How to rate the performance of a soccer team? An application of Principal Components Analysis

How many time you have seen a team that is playing great is going through a rough streak of loosing matches and the head coach might be fired due  bad results? When results are the only measure you have regarding a team performance is quite difficult to know if the team is improving or not and this type of situations tend to happend quite often.  Most of the time rating the performance of a team relys exclusively on qualitative analysis, and usually nobody agrees with it (If you don’t beleive me watch any sports show and see how the ‘experts’ can never agree on something).

With this post I want to show how to rate the performance of a team using exclusively simple stats of a match.
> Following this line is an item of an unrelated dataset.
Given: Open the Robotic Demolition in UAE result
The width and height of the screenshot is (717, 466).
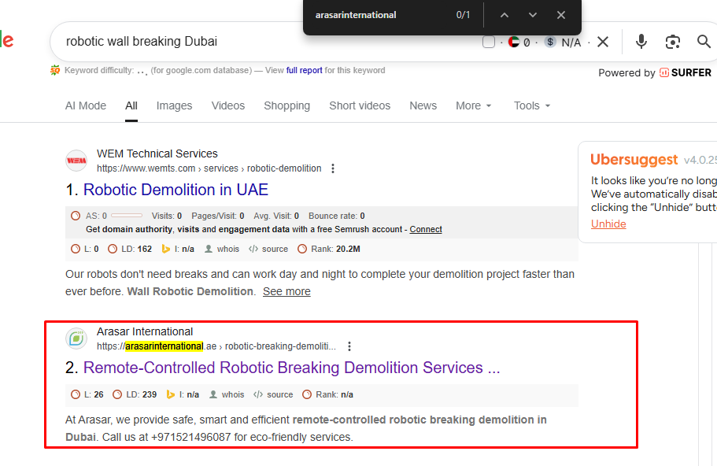Looking at the screenshot, I should (176, 190).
For that, I will use a database that contains information of matches form La Liga and the Premier League, from 2011 to 2016.

As the title might give you a clue I will use principal components analysis (PCA) for this task, unlike other posts, this time I will highlight some technical points around the analysis and code lines as well.
First let’s start loading the libraries and the data as well as some options to make our life easier with the data wrangling.


#Load libraries
libraries <- c('plyr','zoo', 'magrittr', 'stringr', 'tidyverse', 'ggplot2',
 'forecast', 'lubridate')

lapply(libraries,require, character.only = TRUE )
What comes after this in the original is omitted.